Call for papers: Third Stellenbosch Annual Seminar on Constitutionalism in Africa (SASCA 2015) which will be held in Stellenbosch (South Africa) from Wednesday 16 September to Friday 18 September 2015.
Call for Papers
The Organisers of the Stellenbosch Annual Seminar on Constitutionalism in Africa (SASCA) are pleased to announce the call for papers for the Third Stellenbosch Annual Seminar on Constitutionalism in Africa (SASCA 2015) which will be held in Stellenbosch (South Africa) from Wednesday 16 September to Friday 18 September 2015. This seminar series is jointly organised by the Institute for International and Comparative Law in Africa (ICLA) of the Faculty of Law, University of Pretoria, and the Stellenbosch Institute for Advanced Study (STIAS).

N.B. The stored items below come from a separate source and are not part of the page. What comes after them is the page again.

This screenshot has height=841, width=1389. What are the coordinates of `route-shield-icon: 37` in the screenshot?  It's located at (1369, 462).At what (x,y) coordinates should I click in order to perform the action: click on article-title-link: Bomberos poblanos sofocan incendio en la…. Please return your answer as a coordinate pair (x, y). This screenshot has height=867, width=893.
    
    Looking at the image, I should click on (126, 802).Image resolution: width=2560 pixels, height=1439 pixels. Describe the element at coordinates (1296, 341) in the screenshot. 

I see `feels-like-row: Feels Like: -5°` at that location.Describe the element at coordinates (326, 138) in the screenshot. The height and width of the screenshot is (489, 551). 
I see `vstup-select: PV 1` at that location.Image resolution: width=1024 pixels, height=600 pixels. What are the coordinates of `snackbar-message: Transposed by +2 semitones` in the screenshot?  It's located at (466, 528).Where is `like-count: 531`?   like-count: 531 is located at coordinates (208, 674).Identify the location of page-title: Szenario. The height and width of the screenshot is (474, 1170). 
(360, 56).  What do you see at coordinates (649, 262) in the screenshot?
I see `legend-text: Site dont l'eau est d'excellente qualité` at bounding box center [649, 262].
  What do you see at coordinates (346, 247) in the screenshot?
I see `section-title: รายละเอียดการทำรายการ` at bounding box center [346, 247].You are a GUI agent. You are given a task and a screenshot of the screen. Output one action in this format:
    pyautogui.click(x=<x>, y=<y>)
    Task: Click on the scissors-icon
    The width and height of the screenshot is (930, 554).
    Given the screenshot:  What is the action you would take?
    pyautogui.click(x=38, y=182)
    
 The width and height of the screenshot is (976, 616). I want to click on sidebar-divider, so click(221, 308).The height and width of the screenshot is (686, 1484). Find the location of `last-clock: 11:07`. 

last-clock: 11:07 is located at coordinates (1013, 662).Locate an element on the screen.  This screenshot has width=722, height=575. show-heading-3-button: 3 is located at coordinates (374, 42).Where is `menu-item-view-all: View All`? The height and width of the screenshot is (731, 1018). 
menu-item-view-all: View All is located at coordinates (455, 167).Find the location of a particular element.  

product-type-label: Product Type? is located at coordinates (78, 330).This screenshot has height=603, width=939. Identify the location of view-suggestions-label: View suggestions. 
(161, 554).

The theme for this seminar is “Constitutional adjudication in Africa.”
About the Annual Seminar
The constitutional reforms that have been taking place in African since the 1990s has attracted a lot of international attention and aroused the interest of many scholars, especially political scientists and legal scholars. Although many of these scholars have commented on the general nature of these reforms, not much attention has been paid to the changing role of courts especially with respect to constitutional disputes. Yet one of the fundamental causes of the undermining of constitutionalism in post-independence Africa were the restrictions that prevented courts from intervening when constitutions were violated in some countries and the fact that the judiciaries in most countries were reduced into handmaidens of the various dictatorial regimes in place. As a result, they were weak and ineffective and thus incapable of operating effectively either as guardians of the constitutions, protectors of human rights or impartial enforcers of the rule of law. However, since the 1990 wave of constitutional reforms, the role of constitutional courts or courts exercising the powers to interpret and apply constitutions have become a critical aspect of promoting constitutionalism.
The changing role of constitutional courts or courts exercising a constitutional jurisdiction in Africa today, to some extent reflects the global expansion of judicial power which started in many advanced democracies from the Second World War. These developments appear, at least from the texts of the revised or new African constitutions, to have resulted in quite fundamental changes in the position and role of constitutional courts or courts exercising jurisdiction in constitutional matters. This has been particularly significant in Francophone Africa where before the 1990s, constitutional disputes were reserved to a chamber operating within the Supreme Court and access to challenge the constitutionality of laws was illogically reserved only to the very politicians who made these laws. Although one may talk of the expansion of constitutional justice in Africa mainly because of the developments in Francophone, Lusophone and Hispanophone Africa, the developments in Anglophone Africa have been equally dramatic and significant.
The theme for the third seminar in the SASCA series is premised on the fact that Africa now provides an excellent example of the interplay of the diverse forms of constitutional review models and the prospects for new developments in constitutional adjudication. Over the last two decades some of these courts have been asked to decide a litany of hotly contested social, political and economic questions. As the list of areas in which these courts intervene has grown, so too have their powers, actual or potential. By identifying the different models of constitutional review that have been adopted in the last two decades, this seminar seeks to investigate the different ways in which these courts are contributing to enhancing constitutionalism and respect for the rule of law on the continent. The seminar will also examine the extent to which the long-standing image of African courts as powerless, unimportant and irrelevant when faced with constitutional violations has been overcome.
The discussions will combine, inter alia, a number of country specific studies which illustrate the different constitutional review models on the continent, comparative studies on certain sub themes which cut across the different constitutional traditions and an attempt to understand how some of the more successful constitutional courts or courts exercising a constitutional jurisdiction operate. Although progress is uneven and there still remains, in many African countries, a wide gap between what the constitutional texts provides for and what actually happens in practice, such a comparative study is still very important. The numerous issues that will be interrogated during the seminar will provide a basis for identifying new trends, challenges, lessons, opportunities and future directions.